▶ Your task:
Without changing anything, output the records below.

▶ Extracted information:
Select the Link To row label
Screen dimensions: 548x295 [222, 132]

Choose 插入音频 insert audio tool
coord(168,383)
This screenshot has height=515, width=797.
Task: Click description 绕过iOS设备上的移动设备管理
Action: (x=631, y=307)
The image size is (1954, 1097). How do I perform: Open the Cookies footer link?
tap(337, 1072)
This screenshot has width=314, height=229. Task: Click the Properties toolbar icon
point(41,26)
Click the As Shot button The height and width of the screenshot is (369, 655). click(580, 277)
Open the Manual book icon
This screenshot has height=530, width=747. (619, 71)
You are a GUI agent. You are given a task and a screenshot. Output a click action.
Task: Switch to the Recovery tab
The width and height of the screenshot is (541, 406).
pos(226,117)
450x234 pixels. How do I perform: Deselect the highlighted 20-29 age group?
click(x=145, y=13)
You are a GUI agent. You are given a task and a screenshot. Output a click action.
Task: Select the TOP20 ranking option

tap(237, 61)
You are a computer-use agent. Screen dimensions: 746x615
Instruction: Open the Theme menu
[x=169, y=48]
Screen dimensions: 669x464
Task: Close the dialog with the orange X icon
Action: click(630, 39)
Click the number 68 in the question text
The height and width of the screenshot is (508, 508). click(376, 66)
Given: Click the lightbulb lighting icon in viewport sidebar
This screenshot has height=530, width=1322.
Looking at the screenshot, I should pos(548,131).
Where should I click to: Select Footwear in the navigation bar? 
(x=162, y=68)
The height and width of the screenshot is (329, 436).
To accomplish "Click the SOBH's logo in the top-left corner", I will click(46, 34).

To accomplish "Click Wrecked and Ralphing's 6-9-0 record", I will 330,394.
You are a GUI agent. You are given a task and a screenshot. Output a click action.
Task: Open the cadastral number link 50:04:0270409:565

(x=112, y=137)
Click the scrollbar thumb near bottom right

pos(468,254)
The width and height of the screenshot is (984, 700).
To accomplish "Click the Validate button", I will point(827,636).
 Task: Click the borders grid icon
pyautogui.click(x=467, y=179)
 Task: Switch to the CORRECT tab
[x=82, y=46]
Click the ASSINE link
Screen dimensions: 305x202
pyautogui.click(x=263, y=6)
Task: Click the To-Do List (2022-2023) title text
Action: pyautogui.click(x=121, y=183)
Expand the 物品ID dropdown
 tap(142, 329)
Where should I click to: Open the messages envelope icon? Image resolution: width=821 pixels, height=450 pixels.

▶ Task solution:
Select the Link To row label
Screen dimensions: 548x295 [222, 132]

Choose 插入音频 insert audio tool
coord(168,383)
This screenshot has height=515, width=797.
Task: Click description 绕过iOS设备上的移动设备管理
Action: (x=631, y=307)
The image size is (1954, 1097). How do I perform: Open the Cookies footer link?
tap(337, 1072)
This screenshot has width=314, height=229. Task: Click the Properties toolbar icon
point(41,26)
Click the As Shot button The height and width of the screenshot is (369, 655). click(580, 277)
Open the Manual book icon
This screenshot has height=530, width=747. (619, 71)
You are a GUI agent. You are given a task and a screenshot. Output a click action.
Task: Switch to the Recovery tab
The width and height of the screenshot is (541, 406).
pos(226,117)
450x234 pixels. How do I perform: Deselect the highlighted 20-29 age group?
click(x=145, y=13)
You are a GUI agent. You are given a task and a screenshot. Output a click action.
Task: Select the TOP20 ranking option

tap(237, 61)
You are a computer-use agent. Screen dimensions: 746x615
Instruction: Open the Theme menu
[x=169, y=48]
Screen dimensions: 669x464
Task: Close the dialog with the orange X icon
Action: click(630, 39)
Click the number 68 in the question text
The height and width of the screenshot is (508, 508). click(376, 66)
Given: Click the lightbulb lighting icon in viewport sidebar
This screenshot has height=530, width=1322.
Looking at the screenshot, I should pos(548,131).
Where should I click to: Select Footwear in the navigation bar? 
(x=162, y=68)
The height and width of the screenshot is (329, 436).
To accomplish "Click the SOBH's logo in the top-left corner", I will click(46, 34).

To accomplish "Click Wrecked and Ralphing's 6-9-0 record", I will 330,394.
You are a GUI agent. You are given a task and a screenshot. Output a click action.
Task: Open the cadastral number link 50:04:0270409:565

(x=112, y=137)
Click the scrollbar thumb near bottom right

pos(468,254)
The width and height of the screenshot is (984, 700).
To accomplish "Click the Validate button", I will point(827,636).
 Task: Click the borders grid icon
pyautogui.click(x=467, y=179)
 Task: Switch to the CORRECT tab
[x=82, y=46]
Click the ASSINE link
Screen dimensions: 305x202
pyautogui.click(x=263, y=6)
Task: Click the To-Do List (2022-2023) title text
Action: pyautogui.click(x=121, y=183)
Expand the 物品ID dropdown
 tap(142, 329)
Where should I click to: Open the messages envelope icon? Image resolution: width=821 pixels, height=450 pixels.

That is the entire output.